"You gotta admit it's a man's drink."
Les Tontons Flingueurs (sometimes known as Crooks in Clover in English) is a cult French film by Georges Lautner released in 1963, and whose memorable screenplay was the work of Michel Audiard. The cast includes Lino Ventura, Bernard Blier and Francis Blanche.
Fernand, a former mobster, returns to Paris at the urging of a dying friend, "the Mexican", who anoints him his successor at the head of a criminal gang. However, the Mexican's former henchmen resent Fernand's promotion and try to get rid of him. But even more problematic, Fernand finds himself saddled with the Mexican's daughter Patricia, a flighty and playful young woman whom he now has to care for.
Contains examples of:[]
- Adaptation Displacement: The film was adapted from the novel Grisbi or not Grisbi by Albert Simonin, but is much more famous than the original work.
- Anti-Hero: Fernand.
- Blond Guys Are Evil: Theo (who's also a Gayngster).

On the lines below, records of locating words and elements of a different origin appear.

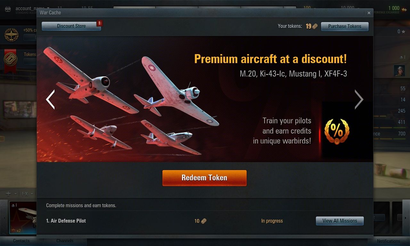This screenshot has width=410, height=246.
Task: Open the Contacts tab
Action: click(x=21, y=241)

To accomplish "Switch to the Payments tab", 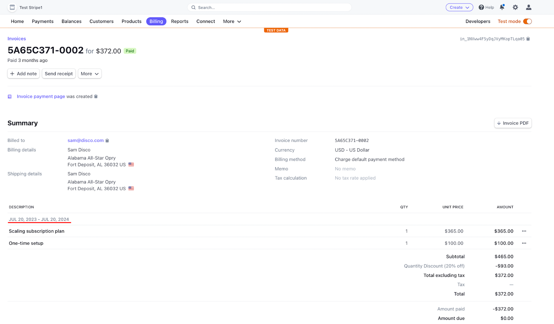I will [x=43, y=21].
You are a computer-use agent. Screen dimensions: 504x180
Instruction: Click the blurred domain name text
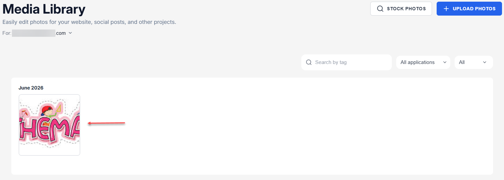(x=34, y=33)
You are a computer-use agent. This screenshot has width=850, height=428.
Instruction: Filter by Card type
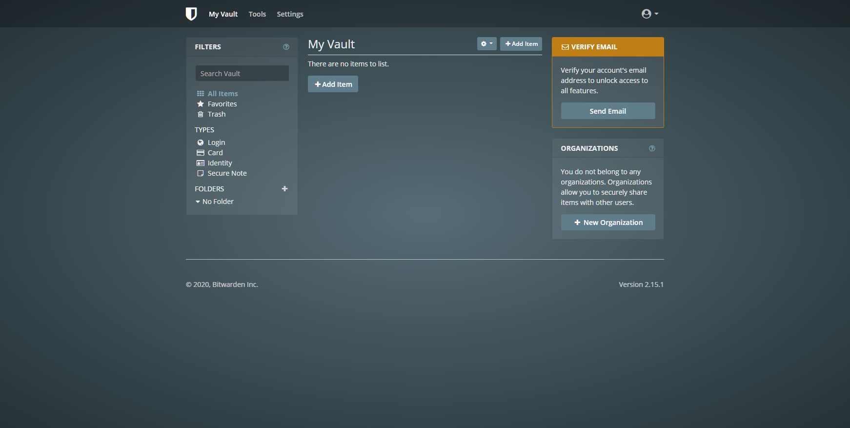tap(215, 153)
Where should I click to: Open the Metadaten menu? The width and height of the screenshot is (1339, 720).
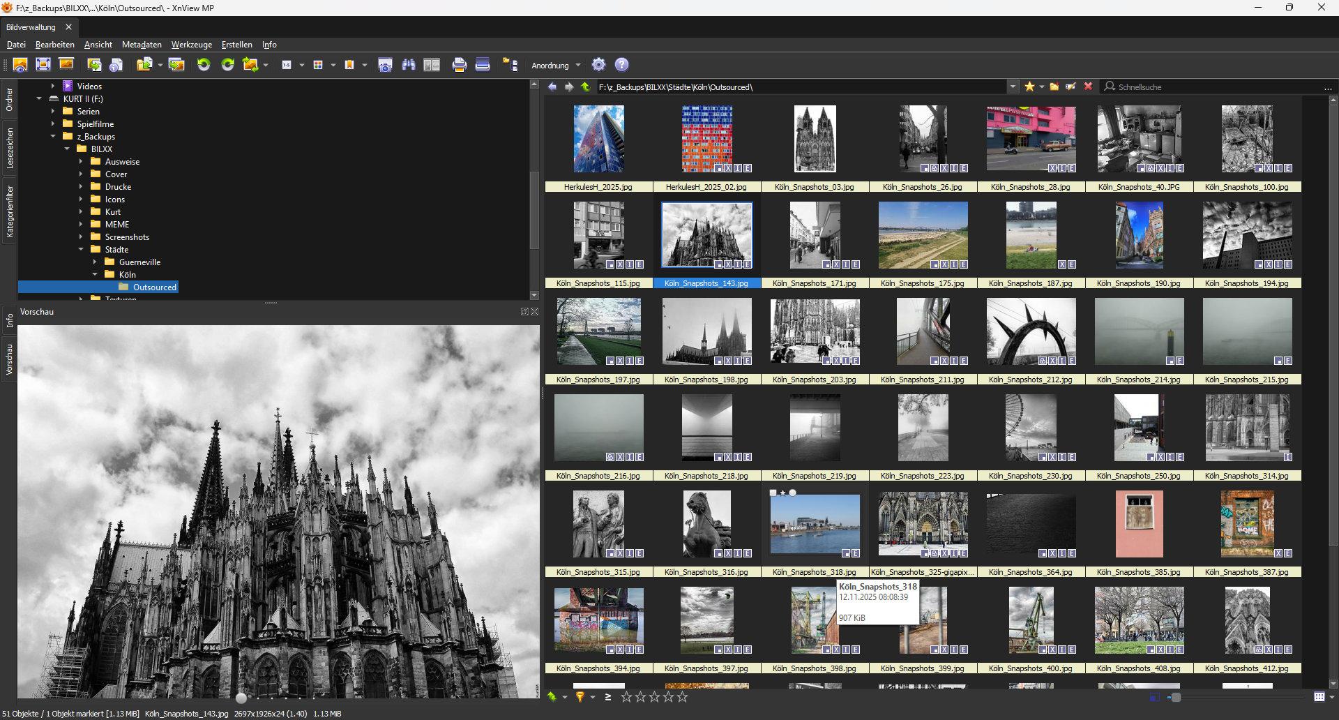pyautogui.click(x=142, y=45)
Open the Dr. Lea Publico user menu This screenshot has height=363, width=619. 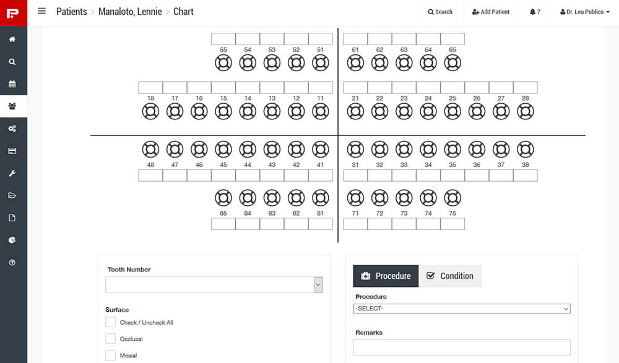(x=585, y=12)
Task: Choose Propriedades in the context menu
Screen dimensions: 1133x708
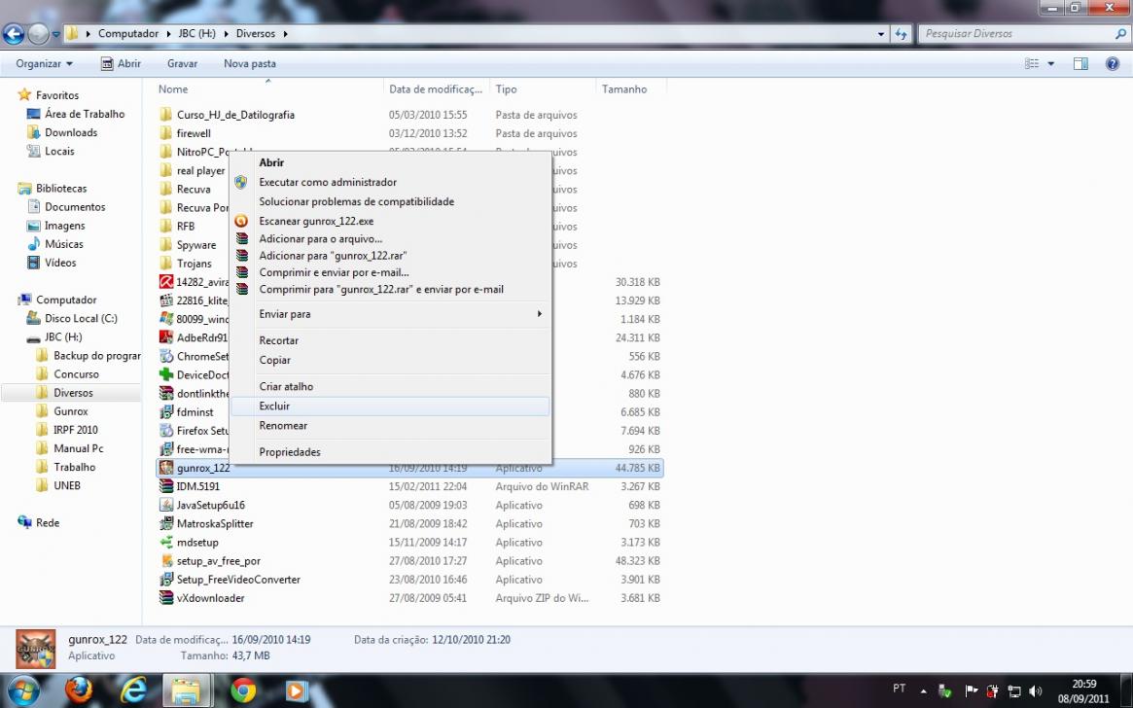Action: point(289,452)
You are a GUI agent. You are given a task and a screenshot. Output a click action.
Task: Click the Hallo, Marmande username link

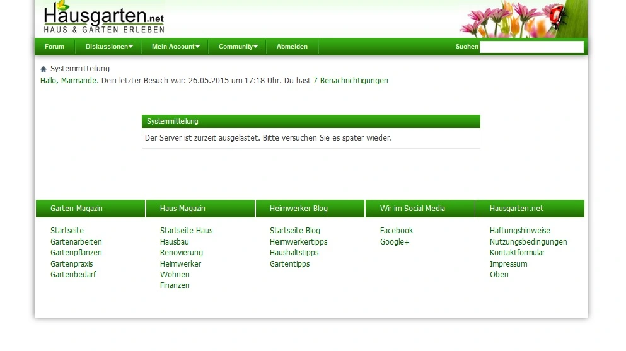tap(69, 81)
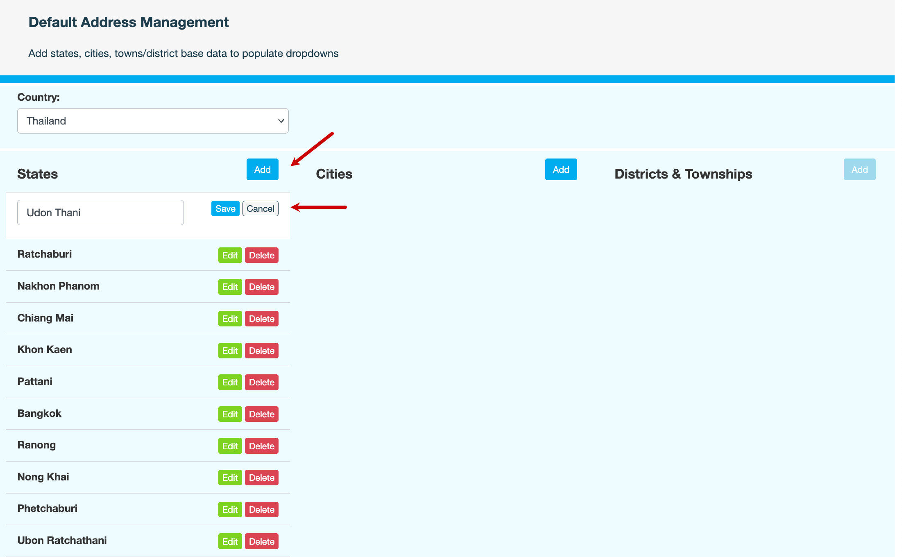Screen dimensions: 902x557
Task: Select Bangkok in the states list
Action: pos(39,413)
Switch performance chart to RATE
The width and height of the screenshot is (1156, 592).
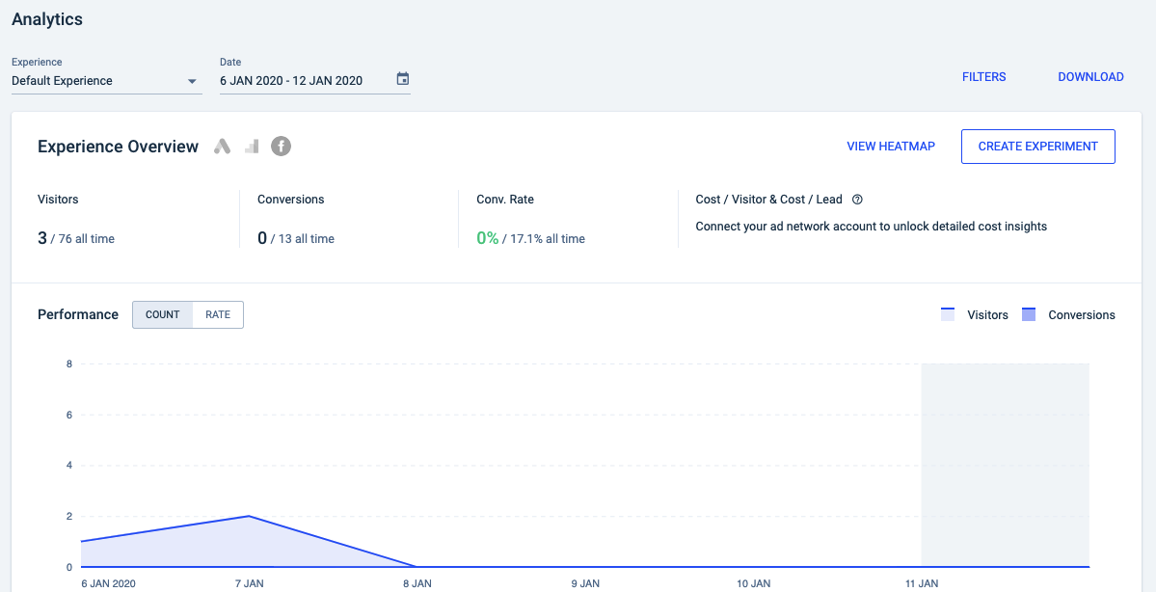tap(218, 314)
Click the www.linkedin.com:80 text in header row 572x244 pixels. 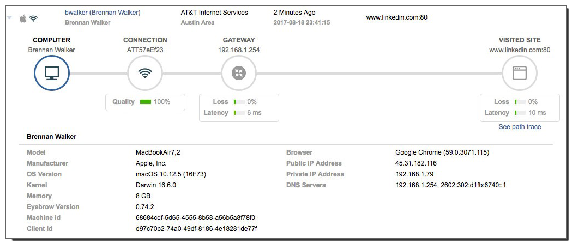click(396, 17)

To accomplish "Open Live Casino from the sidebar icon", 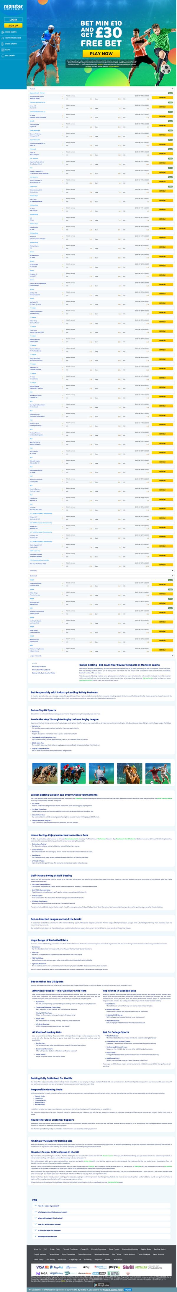I will [3, 56].
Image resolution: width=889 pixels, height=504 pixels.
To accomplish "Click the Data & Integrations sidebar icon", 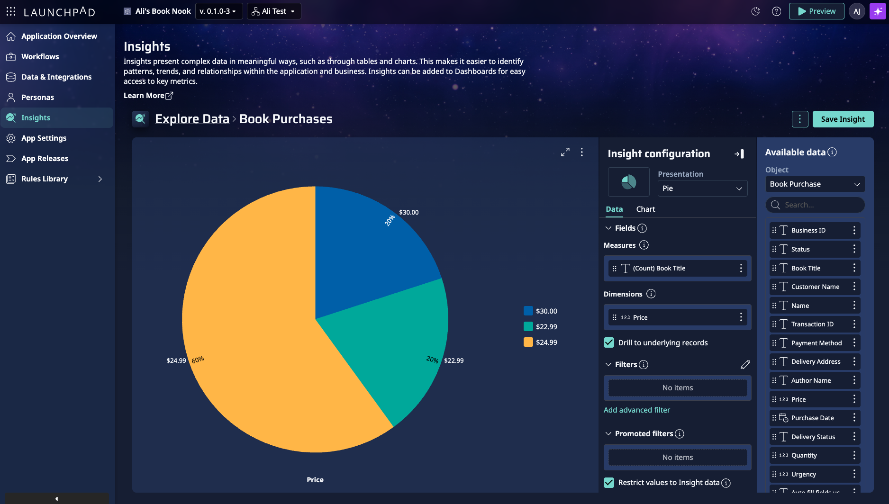I will coord(11,77).
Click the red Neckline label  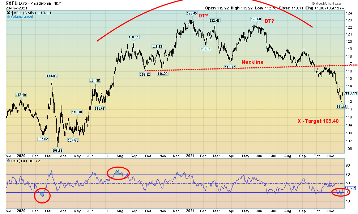253,62
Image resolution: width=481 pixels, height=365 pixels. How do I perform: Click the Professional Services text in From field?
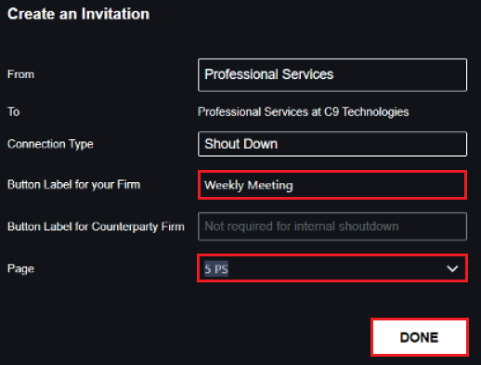coord(269,74)
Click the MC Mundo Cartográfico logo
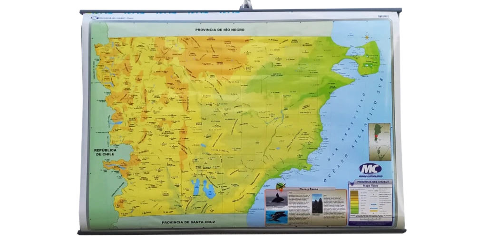 point(370,169)
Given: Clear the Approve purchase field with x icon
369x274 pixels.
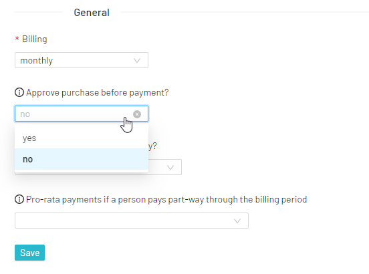Looking at the screenshot, I should 137,114.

- Entendre Failure: Patricia was told by her father that "Fernand got me out of deep water", which she assumes involved rescue from drowning.
- Everybody Smokes
- Gargle Blaster: The film contains an extremely famous (to French audiences, anyway) example of this trope, in which the various characters partake of a bootleg hooch their gang used to distribute. "We had to stop making it," one of them explains, "because consumers were going blind. It got us in no end of trouble."
- Gratuitous English: Various untranslated English phrases (usually horribly mispronounced) pepper the dialogues, and Jean the majordomo affects to speak English in order to look more like a British butler.
- Hollywood Silencer: It actually doesn't even make a "fwip" sound, but a barely audible "beep".
- Ineffectual Sympathetic Villain: The Volfoni brothers.
- Reformed Criminal: The majordomo is a former burglar, whom the Mexican caught red-handed as he was trying to force open his safe. In compensation, he was forced to work for a while as unpaid help, and when the time was up, decided to keep the job.
- Shout-Out: The kitchen scene is a reference to Key Largo.
- Sounding It Out: Fernand with the Mexican's telegram.
- Wild Teen Party: Patricia throws one with her friends, which explains why the house is out of regular booze by the time the kitchen scene takes place.